Joseph Brown, Australia’s leading art dealer, died at 91 last month. Born in Poland, Brown emigrated to Australia as teenager, according to The Age:
In 1940 he enlisted in the Australian Army and served with the 13th Armoured Regiment (AIF) until 1945. That year he married Estelle Smith and set up J. Brown Mantles, a fashion design business in Flinders Lane. He specialised in evening gowns, but also continued to paint and make sculpture, exhibiting his work occasionally.

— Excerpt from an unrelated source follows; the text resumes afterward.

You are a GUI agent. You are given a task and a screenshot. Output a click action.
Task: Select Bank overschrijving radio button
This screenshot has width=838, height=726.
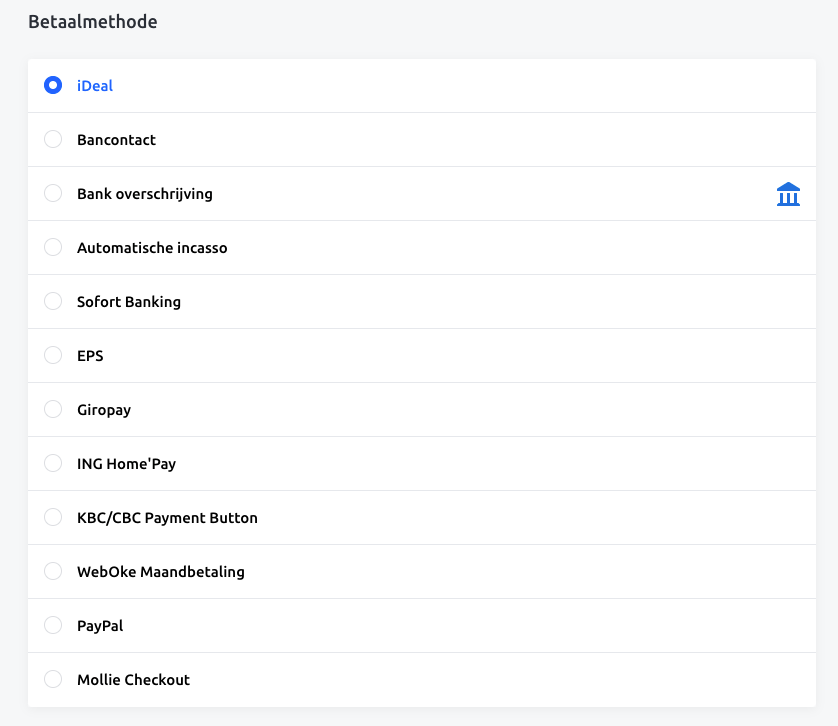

In 1967, his life changed. He sold his fashion business, bought the imposing Victorian mansion, Caroline House, in Caroline Street, South Yarra, and established himself as a commercial art dealer, with premises at 5 Collins Street, Melbourne. Brown had found his vocation, and for the next 15 years the Joseph Brown Gallery held numerous survey exhibitions of historical, modern and contemporary art, as well as solo exhibitions by Australia’s most prominent artists.
His taste was broad and inclusive, and he promoted many artists and genres that had become unfashionable to collectors and academics, including colonial art, marine painting, women artists, sculpture and portraiture. Importantly, he rediscovered the significance of John Russell, Australia’s ”lost” Impressionist who lived on Belle Ile off Brittany; he was a friend of Claude Monet, Vincent van Gogh and Henri Matisse – the latter crediting Russell as his teacher. […]
Between 1966 and 1999, Brown donated 460 works of art to public collections. In addition, in 2004, he made what was described by then premier Steve Bracks as the ”largest and most generous gift of 19th and 20th century Australian art to any Australian gallery” – 154 works worth $30 million to the National Gallery of Victoria.